Maio 9, 2008 by LA
(Publicado no jornal Meia Hora, 8/5/200
Tal como a Revolução Francesa, Maio de 68 é um daqueles acontecimentos tipicamente franceses que a França apresenta como o acontecimento mais importante da História da humanidade. A Revolução Francesa foi a última das três grandes revoluções “liberais” (depois da inglesa e da americana); Maio de 68 apareceu no final de duas décadas de profundas transformações. A Revolução Francesa (em nome da libertação da humanidade) engendrou o terror jacobino e o império de Napoleão; Maio de 68 identificou-se com algumas das mais autoritárias soluções políticas (como o maoísmo e outros derivados comunistas). Tal como na Revolução Francesa, os franceses não fizeram o que julgaram estar a fazer.
As coisas verdadeiramente importantes desses tempos deveram menos àquelas semanas de tumulto do que aos contributos do crescimento económico capitalista (que trouxe uma prosperidade jamais antes vista), da indústria farmacêutica (que trouxe a pílula) ou da indústria discográfica (que trouxe Elvis, os Beatles, os Rolling Stones ou Bob Dylan). Graças a tudo isto, o modo de vida da juventude estava em plena mutação. De resto, Maio de 68 introduziu neste quadro uma dimensão política que apenas confundiu as coisas. Enquanto as mudanças sociais e culturais podiam perfeitamente ser acomodadas pela sociedade burguesa (como aliás foram), o que eles recusavam era a sociedade ocidental no seu todo. Muitas vezes em nome de nada (o que politicamente também significava nada), outras vezes em nome de soluções políticas repugnantes.

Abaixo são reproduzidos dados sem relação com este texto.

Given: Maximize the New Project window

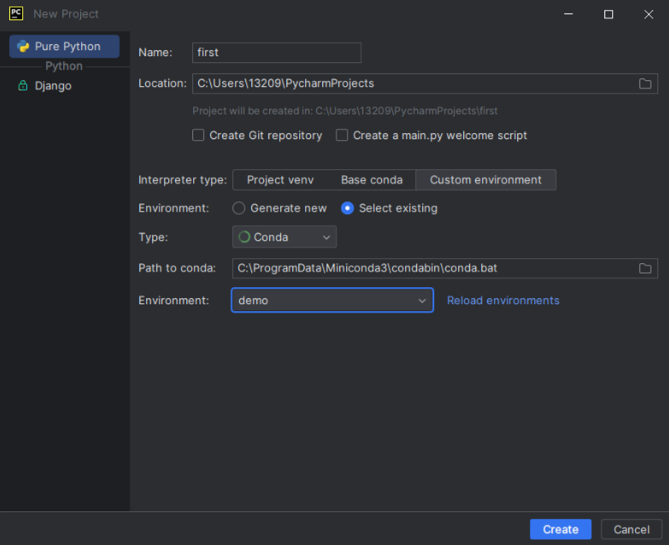Looking at the screenshot, I should pos(608,14).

A verdade é que o capitalismo adoptou perfeitamente estes seus filhos então rebeldes. Passaram 40 anos e, hoje, são eles os burgueses instalados. Muitos governam-nos, outros lideram empresas, outros vivem uma pacata vida próspera. As suas causas tornaram-se as causas convencionais de hoje. É isso que explica que o nosso jornal diário de referência trouxesse no outro dia um longo suplemento de celebração beata do evento. E é isso que explica que Cohn-Bendit, lucidamente, peça para esquecer Maio de 68. Porque, diz ele, “ganhámos”. É por terem ganho que as comemorações têm um ar tão estafado de efeméride oficial. Eles julgaram estar a abolir o capitalismo. Afinal, estavam só a criar uma sua nova encarnação. Mas não o perceberam à época. Será que hoje já o perceberam?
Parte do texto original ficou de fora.